Trecho da página
Título produzido pela Spike Chunsoft é um modelo exemplar de como se deve produzir uma sequência e aprimorar o que foi estabelecido pelo antecessor.


Um chavão bastante comum na crítica de videogame é quando nós dizemos que um jogo pode ser bom, mas que precisaria de uma sequência para corrigir seus eventuais problemas e atingir uma plenitude inquestionável. Dessa forma, é um sentimento muito bom ver uma continuação ganhar vida e que, por sua vez, consegue revisar seus defeitos com maestria e saná-los nessa nova iteração. Nem todos os games conseguem esse feito, mas AI: The Somnium Files — NirvanA Initiative (Multi) aprendeu com os tropeços e se mostrou uma continuação de respeito.

Um mistério sobre encontrar a cara-metade, mas não do jeito que você pensa

A história de AI: The Somnium Files — NirvanA Initiative começa com o cadáver de Jin Furue sendo encontrado em um campo de beisebol. A questão é que apenas metade desse corpo foi identificada no tempo presente, já que a outra parte havia aparecido misteriosamente em um programa de auditório seis anos antes, mas todas as análises forenses indicam que são as duas partes de um só indivíduo. 

Mais do que tentar descobrir quem é o responsável pelo assassinato, o verdadeiro mistério logo se mostra bem claro: quando esse crime foi cometido? Afinal, são duas metades de um mesmo corpo cuja precisão do corte que as separou foi a nível molecular e, ainda, nenhum dos lados apresentou qualquer efeito de decomposição aparente. 

O jogo então passa a acompanhar dois protagonistas distintos, Ryuki Kuruto e Mizuki Okiura, na investigação desse mistério. Enquanto Mizuki é uma personagem do primeiro game que agora retorna em um papel de protagonista, Ryuki é um novo deuteragonista, sendo que ambos são membros da ABIS, órgão da polícia cujo nome é uma sigla em inglês para Esquadrão Avançado de Investigação Cerebral. 




Um dos principais méritos de NirvanA Initiative é a forma como ele conduz o roteiro, dividido primariamente entre dois períodos distintos: o passado, quando a primeira metade do cadáver foi encontrada por Ryuki; e o presente, quando a outra parte veio parar no caminho de Mizuki. O entendimento logo de cara pode parecer confuso, com duas linhas narrativas se entrecruzando, mas essa sequência tem uma didática muito maior nesta do que no antecessor.

Objetivo da tarefa
Cada afirmação a seguir concorda com a análise de NirvanA Initiative? 1. O corpo de Jin Furue foi encontrado inteiro em um campo de beisebol. 2. Mizuki Okiura já era personagem do primeiro jogo. 3. Nenhuma das metades do corpo mostrava sinais de decomposição aparente. Responda sim ou não a cada uma e cite as palavras do texto que decidem.

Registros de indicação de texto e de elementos
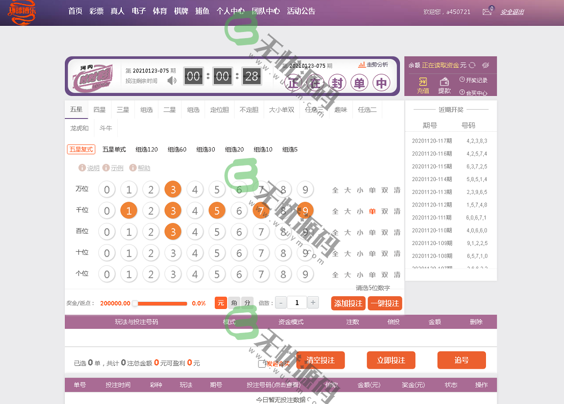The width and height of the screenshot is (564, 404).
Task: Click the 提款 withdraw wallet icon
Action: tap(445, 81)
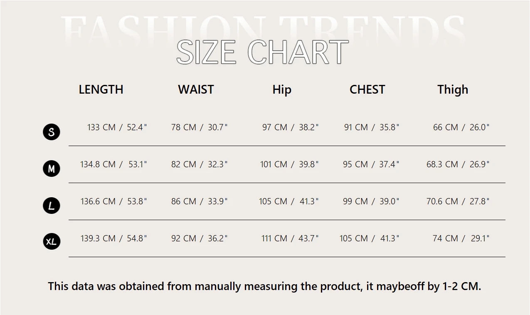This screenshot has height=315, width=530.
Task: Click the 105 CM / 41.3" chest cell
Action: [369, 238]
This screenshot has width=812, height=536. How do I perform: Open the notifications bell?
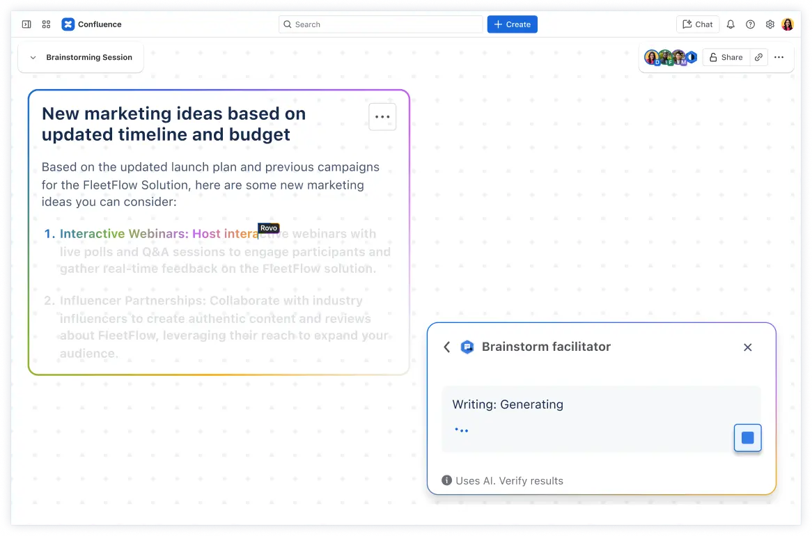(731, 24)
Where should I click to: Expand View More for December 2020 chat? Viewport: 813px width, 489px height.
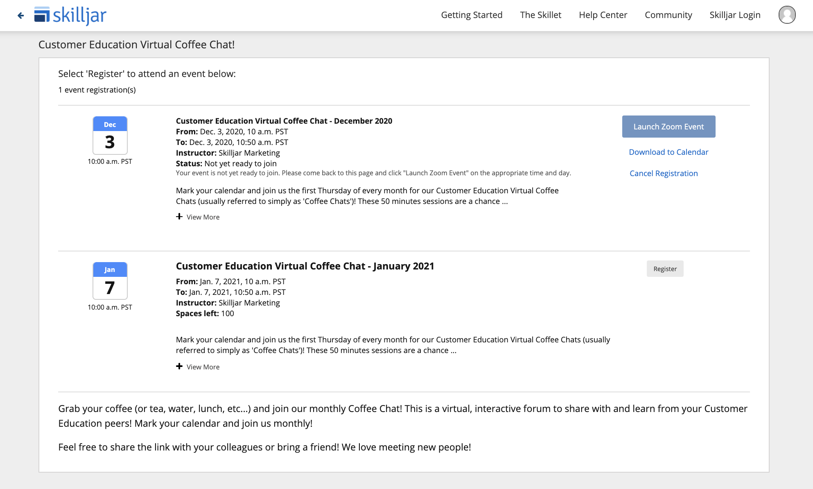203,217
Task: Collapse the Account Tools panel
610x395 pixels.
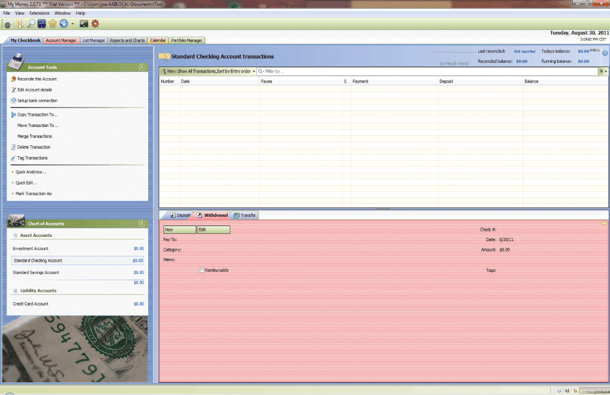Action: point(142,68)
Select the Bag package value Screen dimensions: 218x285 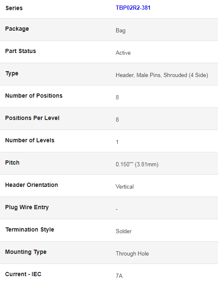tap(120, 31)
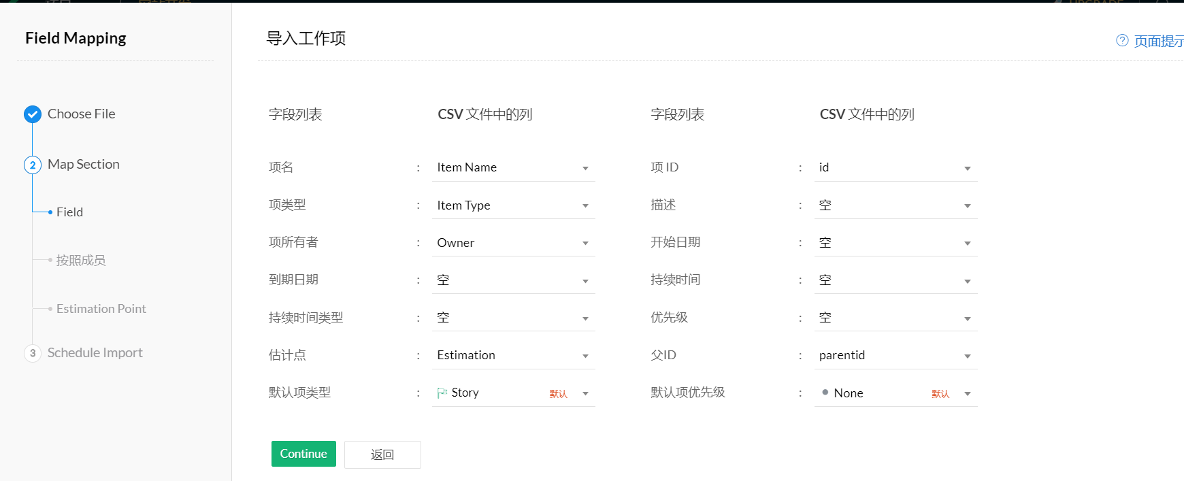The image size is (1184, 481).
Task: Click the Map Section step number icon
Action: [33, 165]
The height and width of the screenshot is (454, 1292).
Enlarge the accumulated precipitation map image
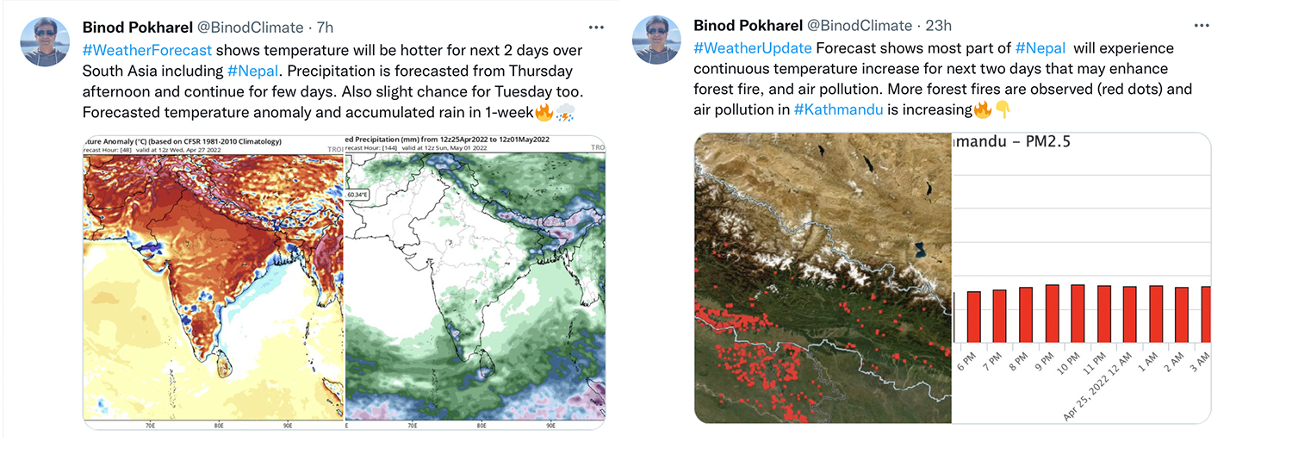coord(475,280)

==

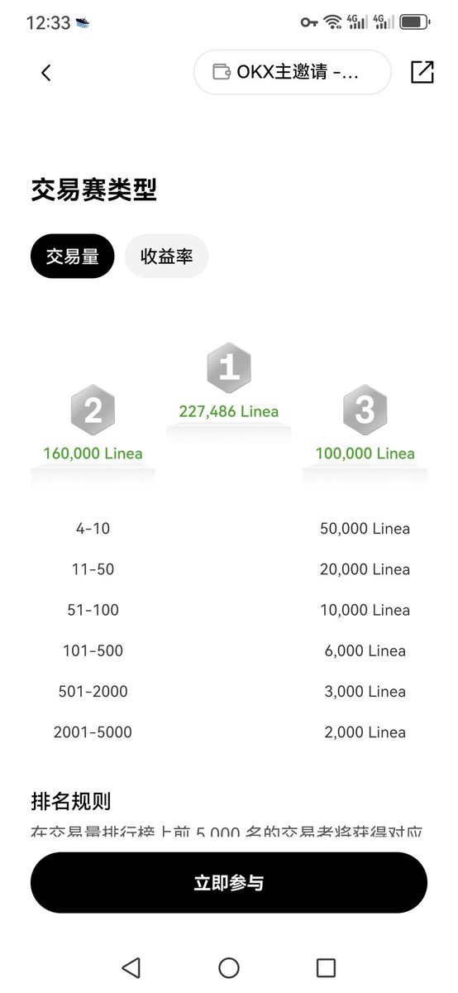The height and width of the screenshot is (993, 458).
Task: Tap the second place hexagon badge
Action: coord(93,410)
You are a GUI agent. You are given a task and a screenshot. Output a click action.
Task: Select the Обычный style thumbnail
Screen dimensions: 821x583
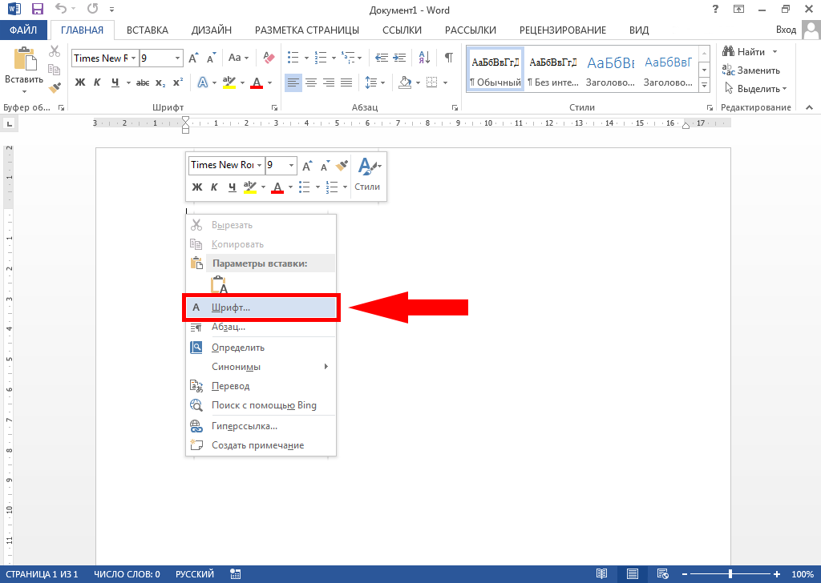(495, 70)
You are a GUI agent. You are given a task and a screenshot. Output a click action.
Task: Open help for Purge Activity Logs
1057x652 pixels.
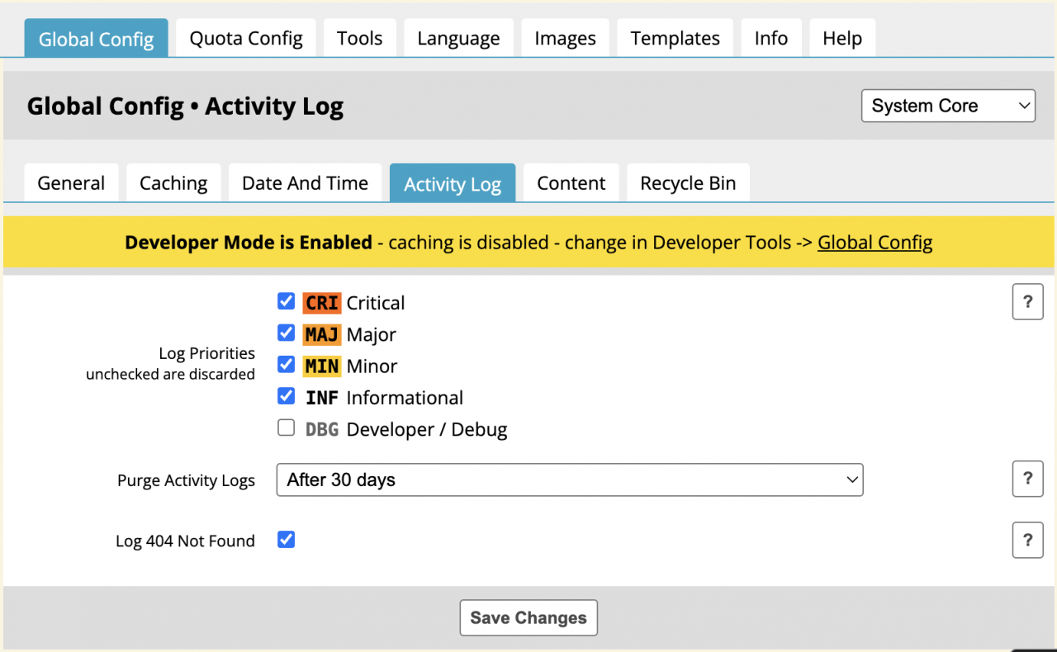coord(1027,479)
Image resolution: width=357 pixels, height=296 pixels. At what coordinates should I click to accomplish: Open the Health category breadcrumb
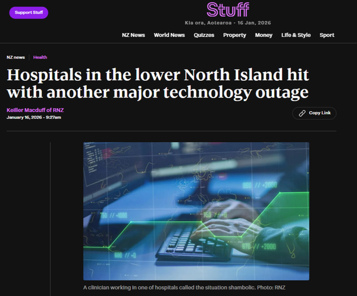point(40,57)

Resolução detalhada
1. Não: "apenas metade desse corpo foi identificada no tempo presente"
2. Sim: "Mizuki é uma personagem do primeiro game que agora retorna em um papel de protagonista"
3. Sim: "nenhum dos lados apresentou qualquer efeito de decomposição aparente"